Namun, kebijakan ini ternyata sempat membuat sejumlah OPD kesal. Nikson yang mendengar hal itu kemudian mengumpulkan seluruh OPD. Dia menjelaskan bahwa kebijakan itu diambil untuk melayani masyarakat. “Nah, saya mulai (memberi contoh), akhirnya mereka mau. Wakil bupati, sekda, akhirnya mau rasionalisasi anggaran,” ujar Nikson.
Nikson kemudian beberapa kali mengajak kepala OPD untuk mendatangi desa-desa di Tapanuli Utara. Barulah, mereka merasakan dampak dari refocusing anggaran. Salah satunya untuk pembangunan jalan.
“Maka di tahun 1-2, selalu, tiap kepala dinas saya bawa nginap di desa. Biar melihat langsung jalan dan jembatan tadi. Menginap di rumah warga. Begitu di periode kedua, kondisi jalan kita mantap sudah 80 persen. Saya bawa lagi kepala dinas. Tahun 2020-2022, akhirnya mereka bilang sudah bagus jalannya, sudah lancar,” kata Nikson.
“Memang terkadang persoalan kita enggak enak, enggak enak. Kalau enggak begitu, enggak cukup anggaran kita, enggak sanggup. Kalau raja tega, ya raja tega di mana? Orang saya enggak ambil uangnya,” kata Nikson menambahkan.
Membangun Bandara Silangit
Nikson, kepada pengurus SMSI Pusat secara gamblang mengungkapkan untuk membangun Bandara Silangit butuh perjuangan yang besar bagi Bupati Tapanuli Utara kala itu.
Keberanian dan komitmen pun dia berikan agar Tapanuli Utara menjadi wilayah yang perekonomiannya maju dan sejahtera.
Salah satu bentuk komitmen Bupati yang telah menjabat dua periode ini (2014 - 2019 dan 2019 – 2024) yakni membenahi infrastruktur transportasi udara.

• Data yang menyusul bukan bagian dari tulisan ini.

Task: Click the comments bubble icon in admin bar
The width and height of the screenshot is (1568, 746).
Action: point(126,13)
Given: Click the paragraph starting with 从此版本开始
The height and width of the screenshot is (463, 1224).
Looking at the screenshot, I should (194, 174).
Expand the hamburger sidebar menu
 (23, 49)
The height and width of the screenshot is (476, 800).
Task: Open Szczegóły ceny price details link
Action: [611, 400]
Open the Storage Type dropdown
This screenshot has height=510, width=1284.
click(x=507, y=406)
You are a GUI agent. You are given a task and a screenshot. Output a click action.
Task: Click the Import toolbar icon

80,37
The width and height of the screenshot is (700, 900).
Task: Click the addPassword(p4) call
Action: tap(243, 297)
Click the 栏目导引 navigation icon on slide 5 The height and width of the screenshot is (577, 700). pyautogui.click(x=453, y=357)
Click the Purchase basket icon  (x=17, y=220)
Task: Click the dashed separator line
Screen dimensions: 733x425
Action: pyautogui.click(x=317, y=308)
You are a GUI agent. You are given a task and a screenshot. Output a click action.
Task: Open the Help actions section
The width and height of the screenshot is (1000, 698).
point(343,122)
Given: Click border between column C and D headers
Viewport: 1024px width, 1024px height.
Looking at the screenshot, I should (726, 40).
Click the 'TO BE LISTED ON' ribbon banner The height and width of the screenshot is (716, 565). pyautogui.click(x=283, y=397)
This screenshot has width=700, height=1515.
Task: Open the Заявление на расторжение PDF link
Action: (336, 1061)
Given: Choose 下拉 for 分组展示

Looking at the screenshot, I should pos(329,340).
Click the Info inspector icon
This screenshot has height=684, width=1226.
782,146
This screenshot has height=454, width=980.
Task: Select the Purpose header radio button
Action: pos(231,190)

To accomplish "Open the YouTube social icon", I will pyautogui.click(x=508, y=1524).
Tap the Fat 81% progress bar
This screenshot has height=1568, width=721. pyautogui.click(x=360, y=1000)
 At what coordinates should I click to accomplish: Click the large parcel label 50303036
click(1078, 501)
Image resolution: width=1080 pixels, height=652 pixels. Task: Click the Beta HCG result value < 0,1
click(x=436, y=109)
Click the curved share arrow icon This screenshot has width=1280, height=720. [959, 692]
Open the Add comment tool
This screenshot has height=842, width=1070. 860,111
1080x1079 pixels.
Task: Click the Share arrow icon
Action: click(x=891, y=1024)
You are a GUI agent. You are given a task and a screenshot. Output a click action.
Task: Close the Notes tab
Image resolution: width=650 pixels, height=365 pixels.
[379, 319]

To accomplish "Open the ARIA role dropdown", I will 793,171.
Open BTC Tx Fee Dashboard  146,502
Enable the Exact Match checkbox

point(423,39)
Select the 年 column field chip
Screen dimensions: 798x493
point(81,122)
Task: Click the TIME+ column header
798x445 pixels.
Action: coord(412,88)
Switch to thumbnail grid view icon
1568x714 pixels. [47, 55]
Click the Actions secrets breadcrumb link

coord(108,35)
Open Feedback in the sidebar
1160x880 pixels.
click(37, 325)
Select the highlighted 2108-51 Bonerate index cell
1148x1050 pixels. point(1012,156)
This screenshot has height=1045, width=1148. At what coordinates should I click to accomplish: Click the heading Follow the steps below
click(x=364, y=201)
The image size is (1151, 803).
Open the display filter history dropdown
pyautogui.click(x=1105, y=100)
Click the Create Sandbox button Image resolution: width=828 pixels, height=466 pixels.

Tapanuli Utara memiliki Bandar Udara (bandara) Silangit yang telah dibangun sejak masa penjajahan Jepang.
Sejak tahun 1995 bandara ini telah dibangun kembali dengan menambah landasan pacu sepanjang 900 meter menjadi 1.400 meter. Di tahun 2005, bandara ini pun beroperasi yang diresmikan langsung oleh Presiden Susilo Bambang Yudhoyono. Pembangunan bandara tetap dilakukan dengan gencar hingga memiliki landasan pacu sepanjang 2.400 meter di tahun 2011.
Kendala tiba ketika di tahun 2015, Angkasa Pura (AP) II berniat mundur untuk mengelola Bandara Silangit. AP II mengaku merugi dan mewacanakan mengembalikan pengelolaan bandara ke Kementerian Perhubungan.
“Kalau AP II mundur dan diserahkan kepada Kementerian Perhubungan maka bandara ini akan menjadi bandara perintis bukan komersil. Jadi tidak berpikir bisnis dan tidak berpikir penumpang,” kata mantan Bupati Tapanuli Utara Nikson Nababan.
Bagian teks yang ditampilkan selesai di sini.